MBCO under multiple imputation (D4-stacked)

Why MBCO does not commute with Rubin’s rules

The model-based constrained optimization (MBCO) test of mediation tests \(H_0: a b = 0\). Because \(a b = 0\) iff \(a = 0\) or \(b = 0\), the constrained log-likelihood is a branch union — the better of the “drop the a-path” and “drop the b-path” fits:

\[ T = 2\left[\ell_{\text{full}} - \max(\ell_{a=0},\, \ell_{b=0})\right]. \]

That max() is non-linear, so the MBCO statistic of the pooled estimate is not the pool of the per-imputation MBCO statistics. You cannot pool first and test second.
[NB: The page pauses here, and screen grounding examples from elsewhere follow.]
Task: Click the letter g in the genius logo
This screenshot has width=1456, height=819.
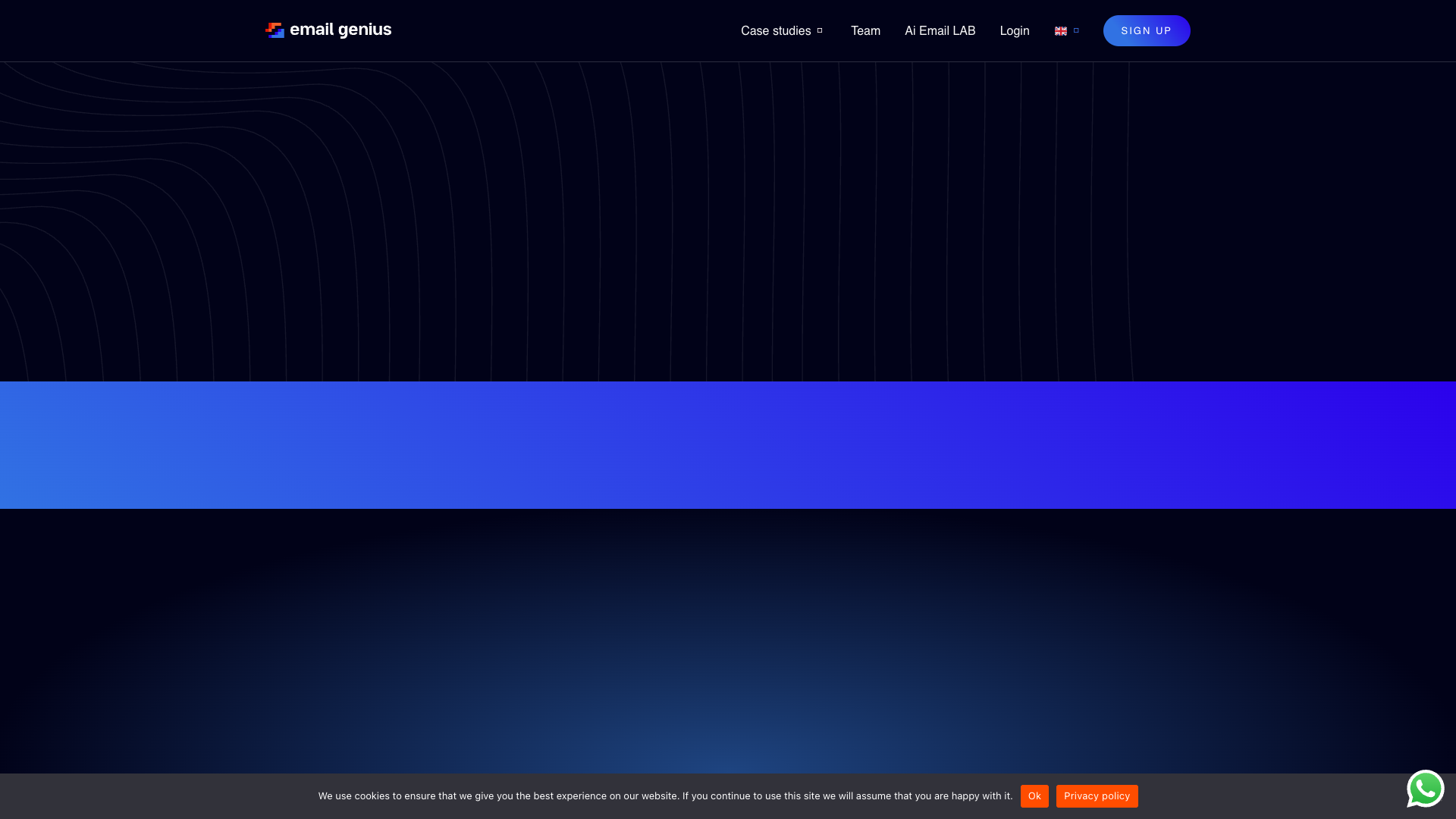Action: point(344,31)
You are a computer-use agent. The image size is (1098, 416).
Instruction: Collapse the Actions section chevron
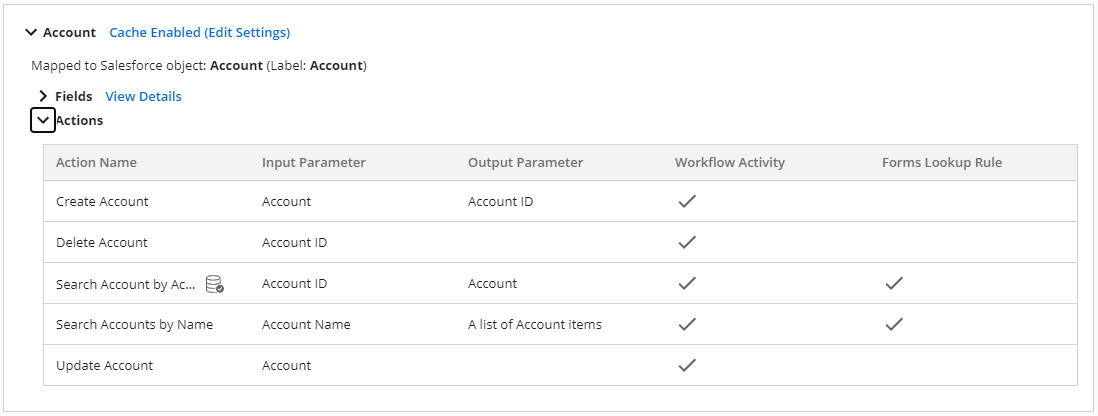pyautogui.click(x=43, y=120)
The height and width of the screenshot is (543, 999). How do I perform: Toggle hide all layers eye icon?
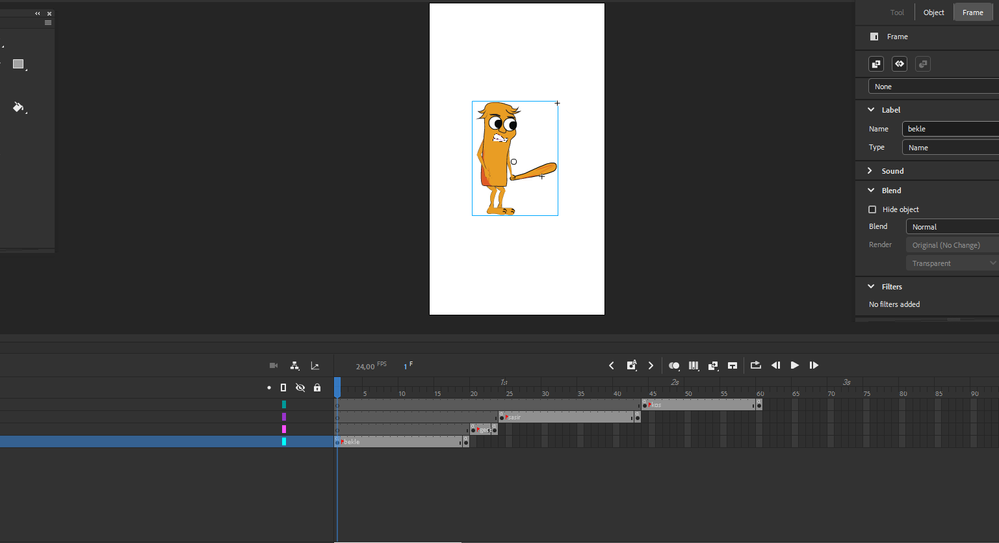300,387
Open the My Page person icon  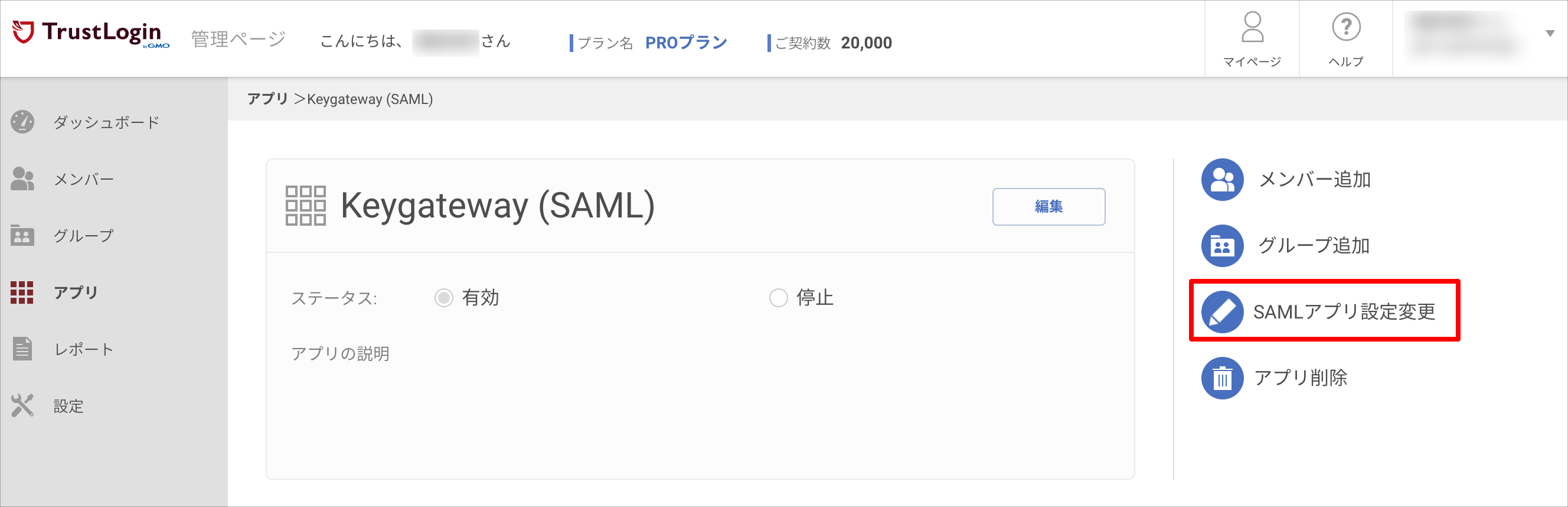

Instead, missingmed keeps every per-imputation fit (exposed by per_imputation_list()) and combines the likelihood-ratio statistics with the D4 rule (Chan & Meng, 2022; Grund, Lüdtke & Robitzsch, 2021):

\[ d_S = \frac{\text{LRT(stacked data)}}{K}, \quad r_4 = \max\!\left(0, \tfrac{K+1}{k(K-1)}(\bar d - d_S)\right), \quad D_4 = \frac{d_S}{k(1 + r_4)} \sim F_{k,\nu}. \]

In practice

library(missingmed)
#> 
#> Attaching package: 'missingmed'
#> The following object is masked from 'package:rmarkdown':
#> 
#>     run

set.seed(2026)
n <- 300
C <- rnorm(n)
X <- rbinom(n, 1, plogis(0.3 * C))
M <- 0.39 * X + 0.3 * C + rnorm(n)
Y <- 0.2 * X + 0.0 * M + 0.3 * C + rnorm(n) # interior null: b = 0
d <- data.frame(X = X, M = M, Y = Y, C = C)
d$M[sample(n, 45)] <- NA
d$Y[sample(n, 30)] <- NA

imp <- mice::mice(d, m = 20, method = "norm", printFlag = FALSE)
fit <- run(set_md_mediation(imp, Y ~ X + M + C, M ~ X + C,
  treatment = "X", mediator = "M"))

infer(fit, type = "mbco")
#>          D4           p          r4          nu         d_S 
#>   0.1745614   0.6762864   0.1995802 454.9648684   0.2094004

The per-imputation fits MBCO needs are available directly:

acc <- per_imputation_list(fit)
acc$m
#> [1] 20
length(acc$per_imputation)
#> [1] 20

Asking for MBCO on the pooled result is an error by design:

infer(pool(fit), type = "mbco")
#> Error:
#> ! MBCO does not commute with Rubin's rules; it needs the per-imputation fits. Call infer(type = "mbco") on the MDMediationFit from run(), not on the pooled MDMediationResult.

References

  • Chan, K. W., & Meng, X.-L. (2022). Multiple improvements of multiple imputation likelihood ratio tests. Statistica Sinica.
  • Grund, S., Lüdtke, O., & Robitzsch, A. (2021). Pooling methods for likelihood-ratio tests with multiply imputed data. Psychological Methods.